A discussão sobre o futuro do Mercosul deve incluir a alternativa da adoção de regras que permitam acordos bilaterais entre membros do grupo, outros blocos e países, sem obrigatoriamente passar pela chancela do Mercosul.

Os dois líderes devem conversar também medidas para avançar as negociações do bloco que já estavam em curso até o fim de 2018, como é o caso com a União Europeia, além de propor uma agenda interna que inclua a simplificação da estrutura tarifária, a convergência regulatória e a diminuição de barreiras internas entre países-membros.

A crise venezuelana está no foco das preocupações de Bolsonaro e Macri. Assim como o Brasil, a Argentina assinou, no âmbito do Grupo de Lima, que reúne 14 países, declaração conjunta em que não reconhece a legitimidade do segundo mandato do presidente da Venezuela, Nicolás Maduro, e defende novas eleições.

Brasil e Argentina atuam em consonância com a Organização dos Estados Americanos (OEA) pela implementação de medidas de transição democrática no país vizinho. Recentemente os dois países, do âmbito do Grupo de Lima, rechaçaram a prisão do presidente da Assembleia Constituinte da Venezuela, Juan Guaidó, um dos principais líderes oposicionistas.

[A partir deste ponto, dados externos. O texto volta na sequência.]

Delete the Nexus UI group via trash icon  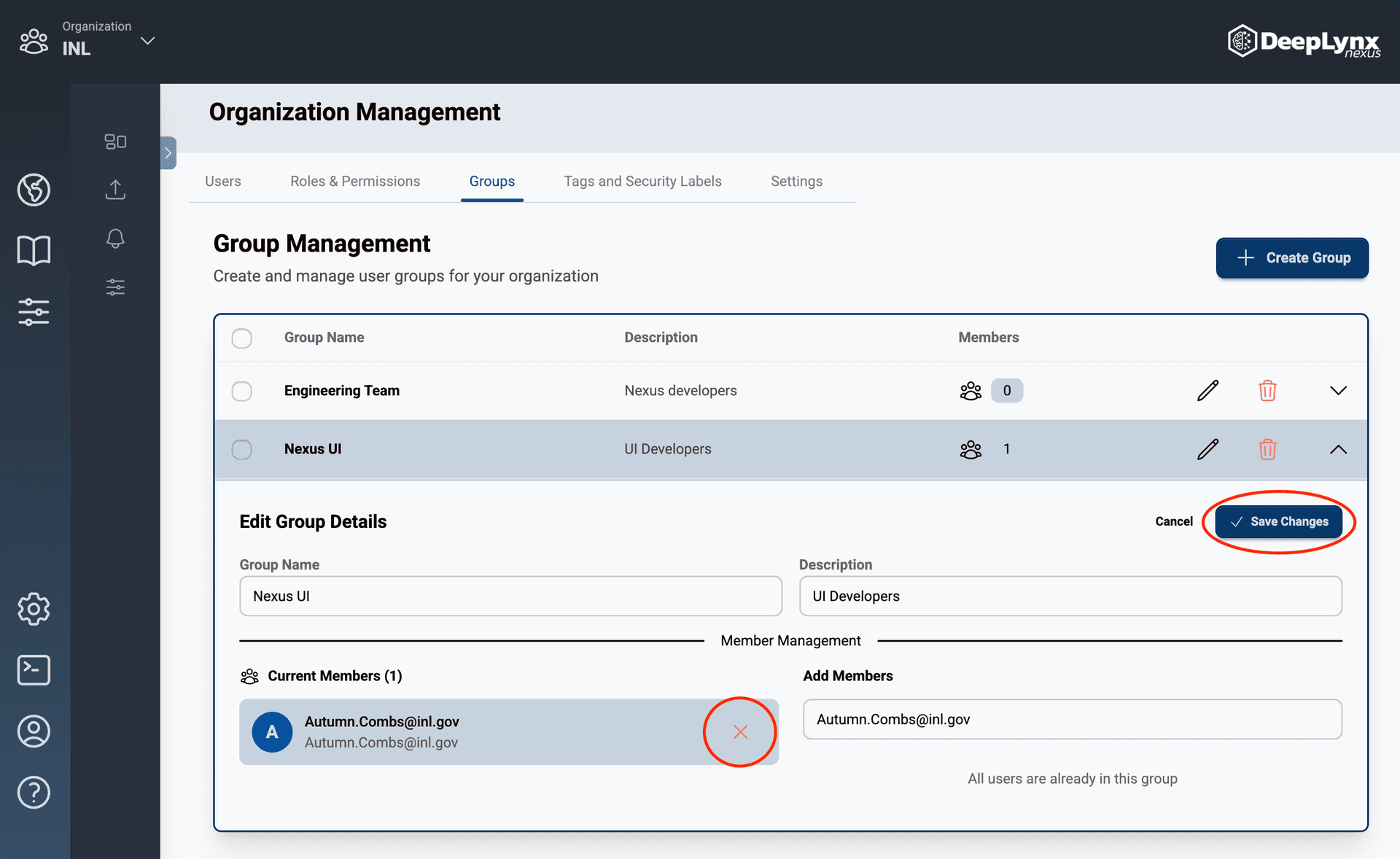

Mauricio Macri chegou por volta das 10h30. É a primeira visita oficial de um chefe de Estado desde a posse de Jair Bolsonaro, no dia 1º de janeiro.

A cerimônia oficial de chegada de Macri contou com a revista às tropas e a subida da rampa do Palácio do Planalto, onde foi recepcionado pelo brasileiro. Depois dos cumprimentos para as fotos no Salão Nobre, houve a apresentação das delegações.

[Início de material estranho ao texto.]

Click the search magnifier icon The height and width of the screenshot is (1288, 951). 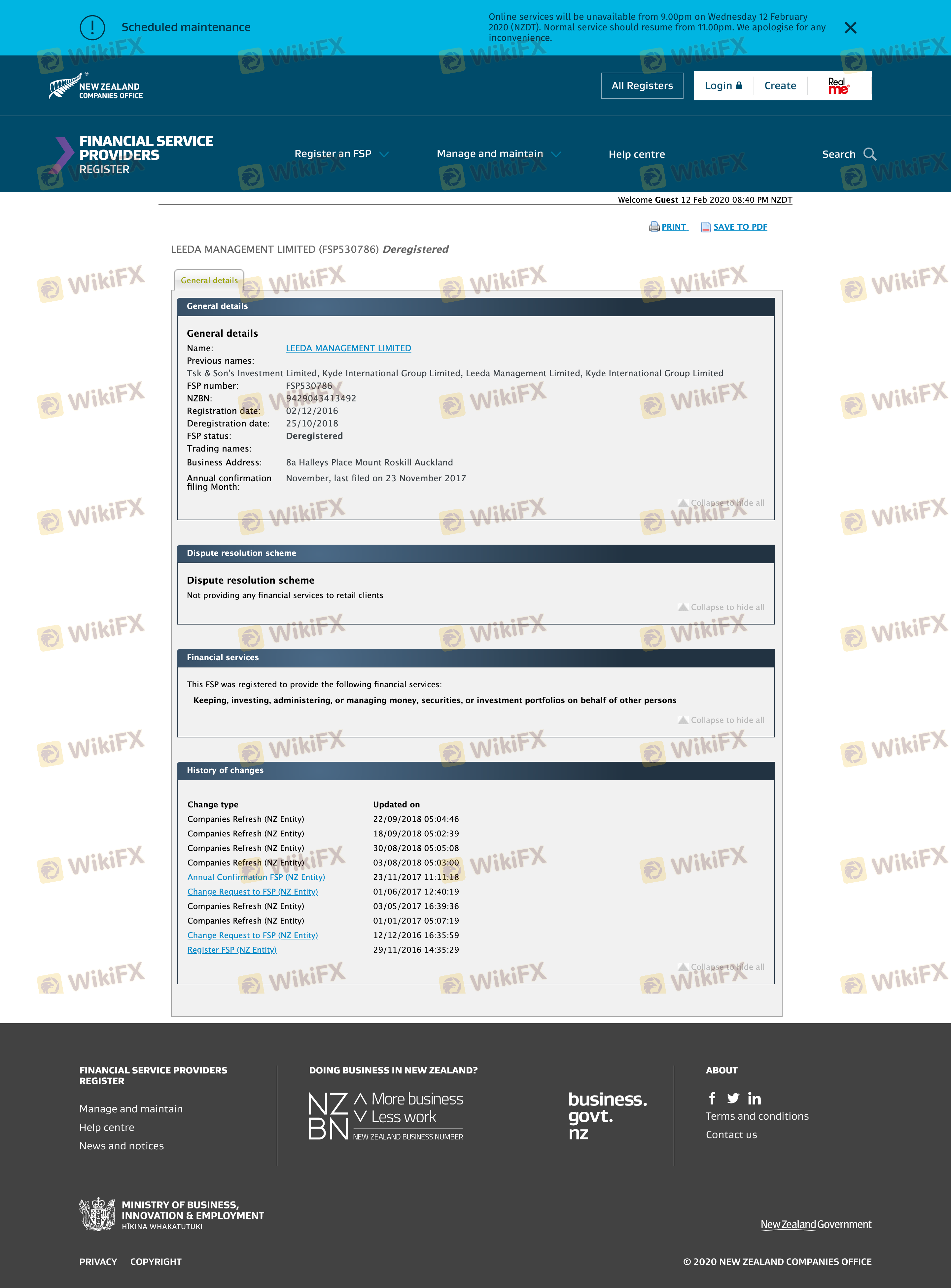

Bolsonaro e Macri têm um encontro privado na sala de audiências no terceiro andar. Em seguida, haverá reunião ampliada com os ministros e outras autoridades dos dois países. O último compromisso no Planalto é uma declaração à imprensa.

Em seguida, os presidentes seguem para o Palácio Itamaraty, onde será oferecido um almoço a Macri por Bolsonaro.